▶ **What this task involves**: In full and without alteration, reproduce every record.

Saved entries
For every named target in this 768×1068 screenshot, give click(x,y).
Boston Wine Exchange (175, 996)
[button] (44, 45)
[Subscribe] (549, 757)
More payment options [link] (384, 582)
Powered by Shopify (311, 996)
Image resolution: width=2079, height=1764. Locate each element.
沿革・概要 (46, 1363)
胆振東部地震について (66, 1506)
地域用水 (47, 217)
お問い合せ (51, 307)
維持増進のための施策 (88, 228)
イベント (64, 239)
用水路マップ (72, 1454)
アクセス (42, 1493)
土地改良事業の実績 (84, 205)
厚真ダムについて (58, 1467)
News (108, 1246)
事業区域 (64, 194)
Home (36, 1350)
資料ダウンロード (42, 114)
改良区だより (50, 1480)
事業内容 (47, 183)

▶ **Answer to the problem**:
For every named target in this 768×1068 screenshot, give click(x,y).
Boston Wine Exchange (175, 996)
[button] (44, 45)
[Subscribe] (549, 757)
More payment options [link] (384, 582)
Powered by Shopify (311, 996)
Image resolution: width=2079, height=1764. Locate each element.
沿革・概要 (46, 1363)
胆振東部地震について (66, 1506)
地域用水 (47, 217)
お問い合せ (51, 307)
維持増進のための施策 (88, 228)
イベント (64, 239)
用水路マップ (72, 1454)
アクセス (42, 1493)
土地改良事業の実績 (84, 205)
厚真ダムについて (58, 1467)
News (108, 1246)
事業区域 (64, 194)
Home (36, 1350)
資料ダウンロード (42, 114)
改良区だより (50, 1480)
事業内容 (47, 183)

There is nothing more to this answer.